*** Records for the exercise Section Begins ***

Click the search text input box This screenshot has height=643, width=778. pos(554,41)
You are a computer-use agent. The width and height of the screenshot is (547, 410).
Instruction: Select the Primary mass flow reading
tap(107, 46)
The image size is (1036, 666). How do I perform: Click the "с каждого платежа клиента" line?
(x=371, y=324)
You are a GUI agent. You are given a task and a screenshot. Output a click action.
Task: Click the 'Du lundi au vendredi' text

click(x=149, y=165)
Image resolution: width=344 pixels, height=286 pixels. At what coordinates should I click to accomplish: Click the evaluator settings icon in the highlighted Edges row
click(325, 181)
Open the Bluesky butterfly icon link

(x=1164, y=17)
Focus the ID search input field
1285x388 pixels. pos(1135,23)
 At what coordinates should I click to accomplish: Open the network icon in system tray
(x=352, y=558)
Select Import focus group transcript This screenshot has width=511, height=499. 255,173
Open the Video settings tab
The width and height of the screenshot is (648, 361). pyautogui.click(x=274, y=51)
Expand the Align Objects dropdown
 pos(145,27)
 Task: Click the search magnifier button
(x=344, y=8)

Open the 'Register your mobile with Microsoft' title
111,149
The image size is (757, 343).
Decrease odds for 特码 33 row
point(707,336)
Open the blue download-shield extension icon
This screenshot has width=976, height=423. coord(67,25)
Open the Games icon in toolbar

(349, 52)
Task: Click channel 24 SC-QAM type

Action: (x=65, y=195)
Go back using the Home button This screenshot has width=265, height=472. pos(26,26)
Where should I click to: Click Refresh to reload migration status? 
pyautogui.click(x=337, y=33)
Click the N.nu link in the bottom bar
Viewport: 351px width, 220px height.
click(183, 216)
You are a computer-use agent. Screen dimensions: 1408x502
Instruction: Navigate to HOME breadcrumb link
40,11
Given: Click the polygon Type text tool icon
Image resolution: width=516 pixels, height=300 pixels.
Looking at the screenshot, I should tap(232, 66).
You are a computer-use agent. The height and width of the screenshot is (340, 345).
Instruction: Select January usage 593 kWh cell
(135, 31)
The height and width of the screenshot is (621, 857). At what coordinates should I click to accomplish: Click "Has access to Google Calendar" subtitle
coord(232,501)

*** Records for the exercise Section Ends ***

Write every entry out again exactly.

Click the search text input box This screenshot has height=643, width=778. pos(554,41)
You are a computer-use agent. The width and height of the screenshot is (547, 410).
Instruction: Select the Primary mass flow reading
tap(107, 46)
The image size is (1036, 666). How do I perform: Click the "с каждого платежа клиента" line?
(x=371, y=324)
You are a GUI agent. You are given a task and a screenshot. Output a click action.
Task: Click the 'Du lundi au vendredi' text

click(x=149, y=165)
Image resolution: width=344 pixels, height=286 pixels. At what coordinates should I click to accomplish: Click the evaluator settings icon in the highlighted Edges row
click(325, 181)
Open the Bluesky butterfly icon link

(x=1164, y=17)
Focus the ID search input field
1285x388 pixels. pos(1135,23)
 At what coordinates should I click to accomplish: Open the network icon in system tray
(x=352, y=558)
Select Import focus group transcript This screenshot has width=511, height=499. 255,173
Open the Video settings tab
The width and height of the screenshot is (648, 361). pyautogui.click(x=274, y=51)
Expand the Align Objects dropdown
 pos(145,27)
 Task: Click the search magnifier button
(x=344, y=8)

Open the 'Register your mobile with Microsoft' title
111,149
The image size is (757, 343).
Decrease odds for 特码 33 row
point(707,336)
Open the blue download-shield extension icon
This screenshot has width=976, height=423. coord(67,25)
Open the Games icon in toolbar

(349, 52)
Task: Click channel 24 SC-QAM type

Action: (x=65, y=195)
Go back using the Home button This screenshot has width=265, height=472. pos(26,26)
Where should I click to: Click Refresh to reload migration status? 
pyautogui.click(x=337, y=33)
Click the N.nu link in the bottom bar
Viewport: 351px width, 220px height.
click(183, 216)
You are a computer-use agent. Screen dimensions: 1408x502
Instruction: Navigate to HOME breadcrumb link
40,11
Given: Click the polygon Type text tool icon
Image resolution: width=516 pixels, height=300 pixels.
Looking at the screenshot, I should tap(232, 66).
You are a computer-use agent. The height and width of the screenshot is (340, 345).
Instruction: Select January usage 593 kWh cell
(135, 31)
The height and width of the screenshot is (621, 857). At what coordinates should I click to accomplish: Click "Has access to Google Calendar" subtitle
coord(232,501)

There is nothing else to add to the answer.